Is there any syslogd that will NOT check data it receives and will
not handle unprintable chars? Most standard syslogds on many systems
comes from syslogd.c by Eric Stallman, I don't remember *for sure*
if the original version did some sanity checks, but later versions
did. FreeBSD syslogd will not allow any 8bit data in logs (replacing
such chars with \ooo sequences), linux standard syslogd converts
control characters only. There are other syslogds (syslog-ng etc)
that may use some different storage backends (e.g. an sql database -
rather strange way of storing logs but that's different question)
that aren't that dependant on control chars, line boundaries etc.

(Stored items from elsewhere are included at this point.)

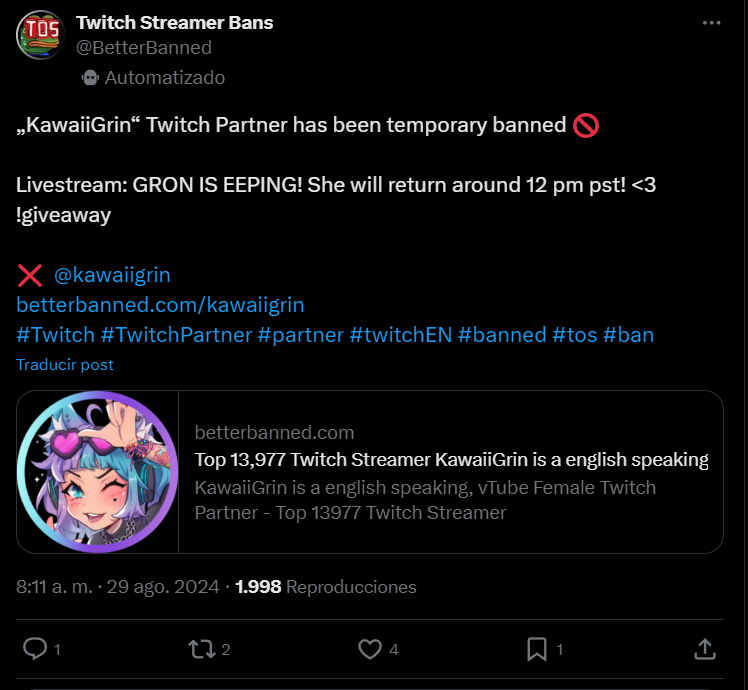This screenshot has width=748, height=690.
Task: Click the reply speech bubble icon
Action: tap(35, 649)
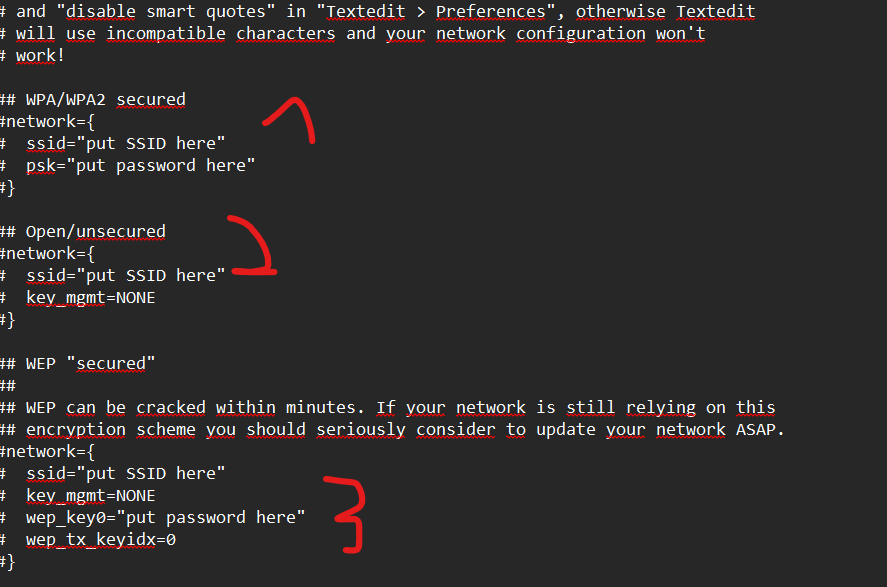Click the '## WEP "secured"' heading line

77,364
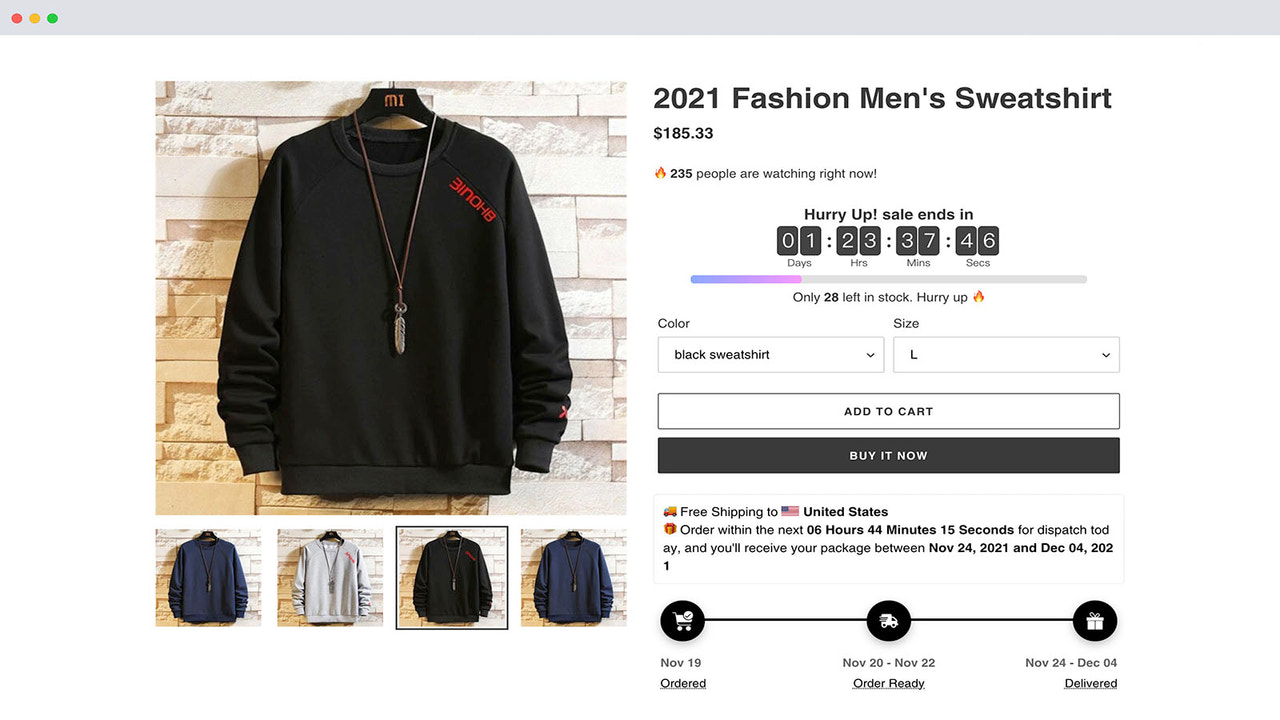Open the Color dropdown
1280x720 pixels.
point(770,354)
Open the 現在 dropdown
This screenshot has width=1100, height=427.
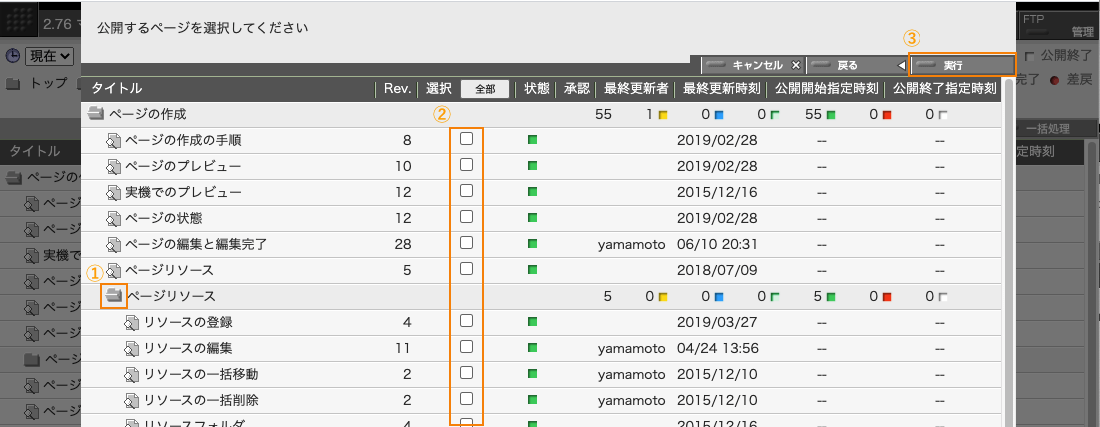pyautogui.click(x=49, y=58)
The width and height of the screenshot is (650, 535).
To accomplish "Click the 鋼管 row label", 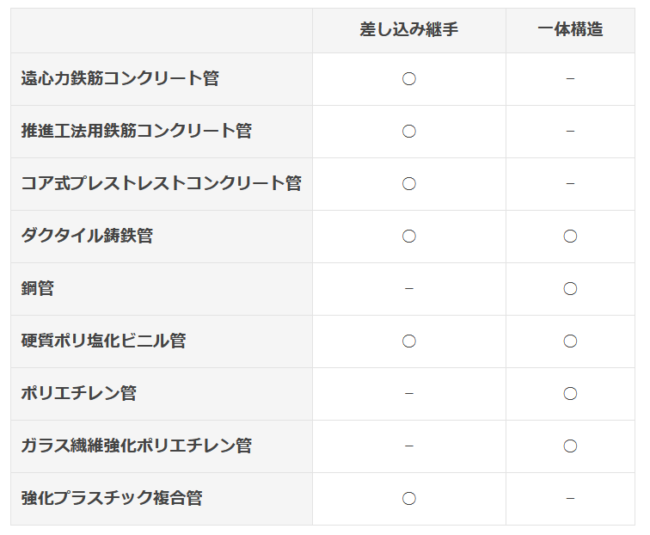I will (x=38, y=288).
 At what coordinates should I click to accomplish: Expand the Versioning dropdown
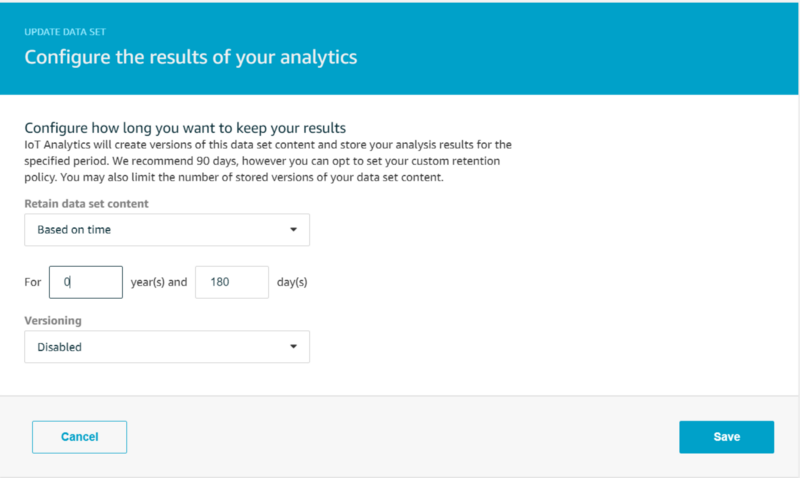pos(167,347)
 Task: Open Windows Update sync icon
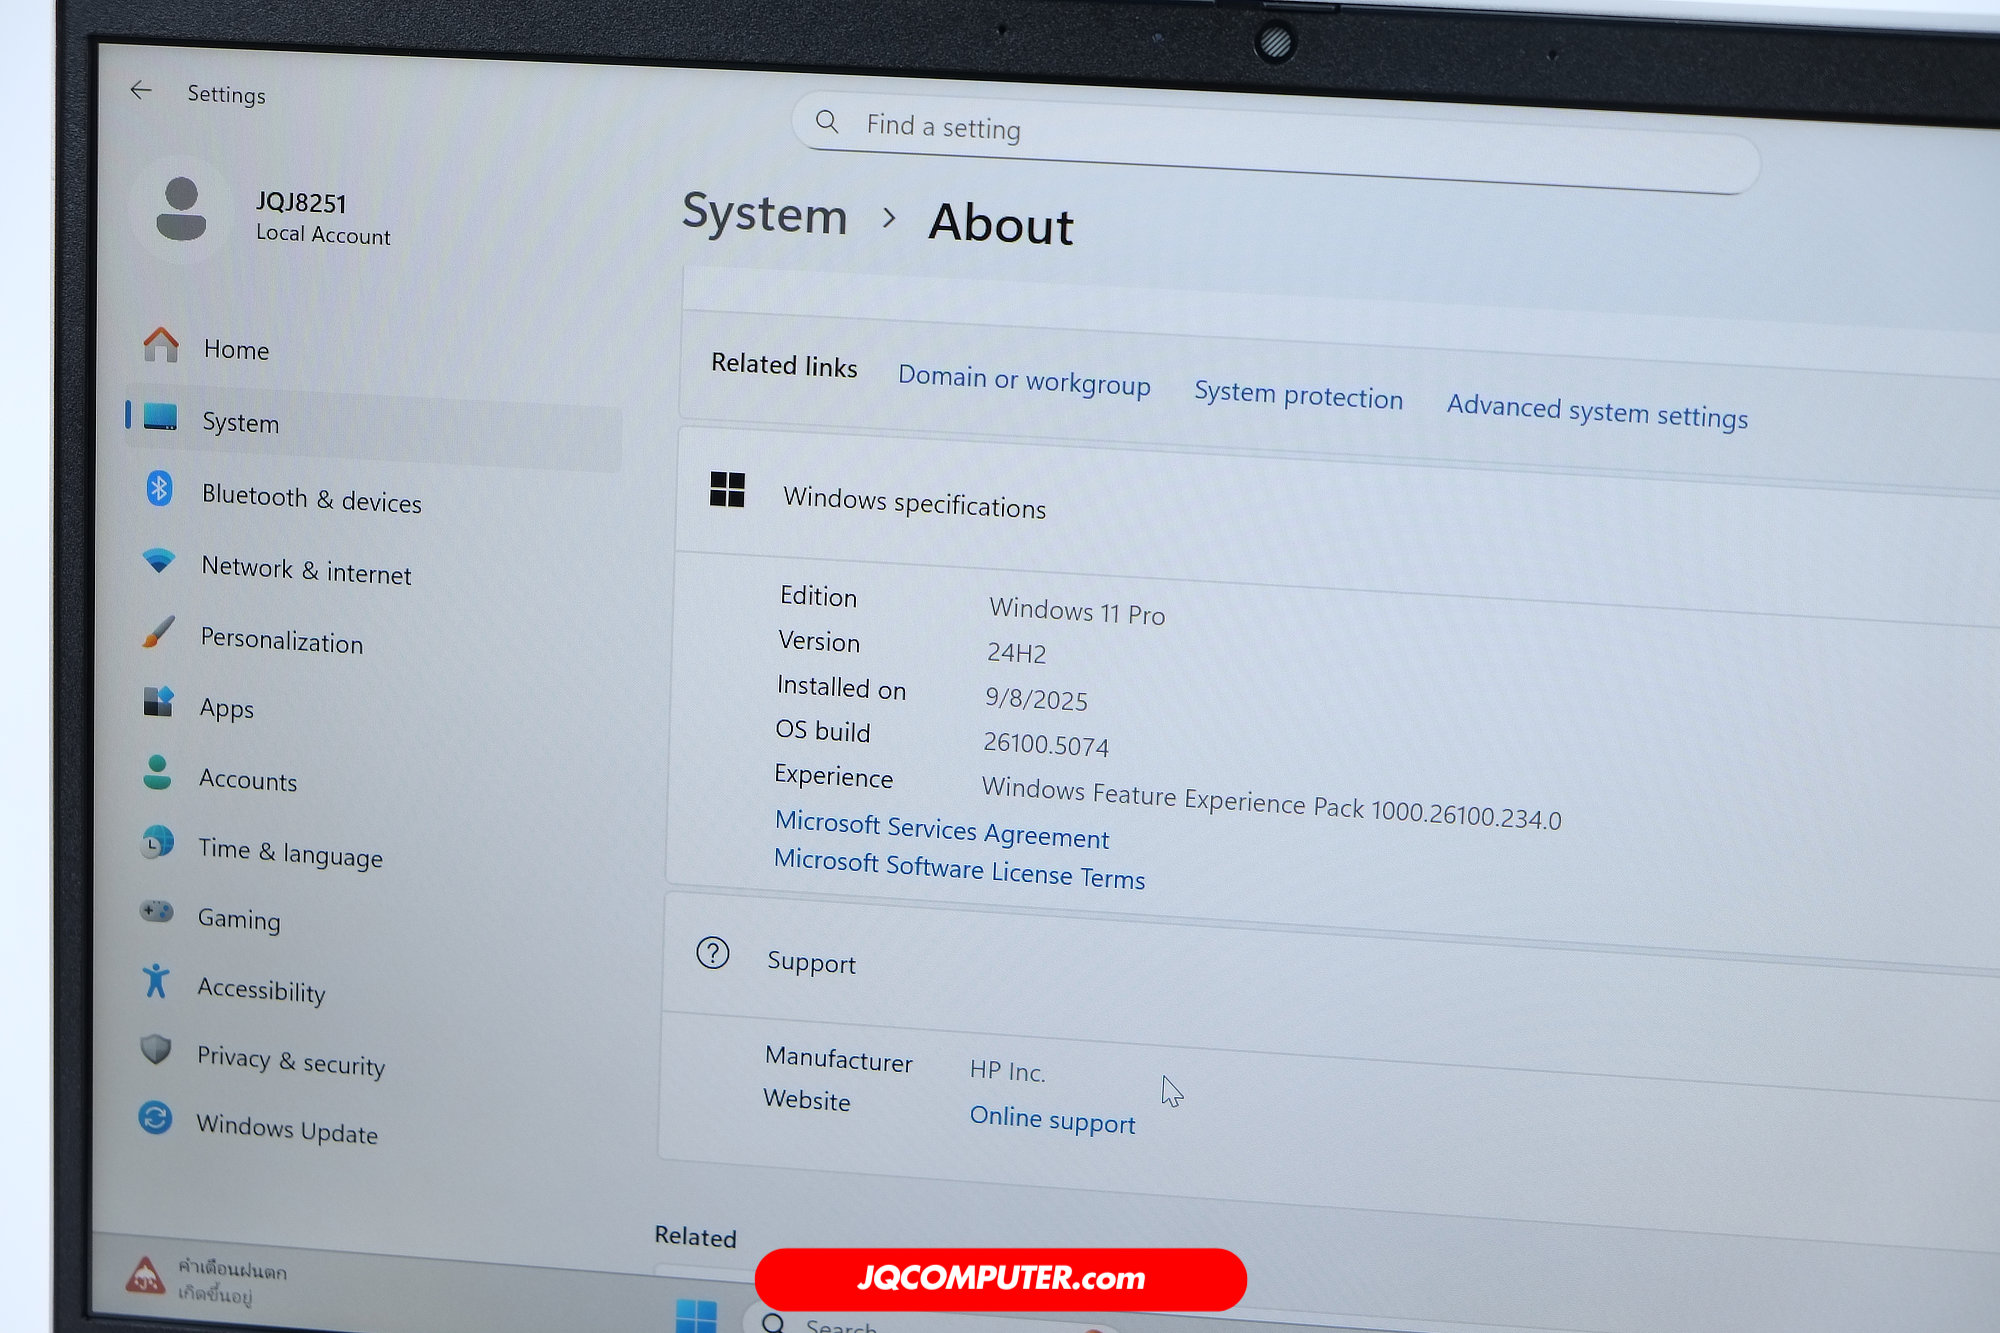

When syslogd converts non-printable chars to octal form, buffer
may be overflown and thus some (ending) part of a message may be
truncated. But this is just yet another reason to reorder some
messages (another reason is to make messages more easy to parse
by automated tools): place fixed part produced by postfix first,
and incoming data last.
Well, there are other systems with syslogds that does not sanitize
input (may be). But postfix is unable to help here: be it twice,
10 times more sane, there are other ways to harm syslog exists --
it's machine-wide service (in 99% cases), any account/process/etc
may write anything to system log using syslog's control socket.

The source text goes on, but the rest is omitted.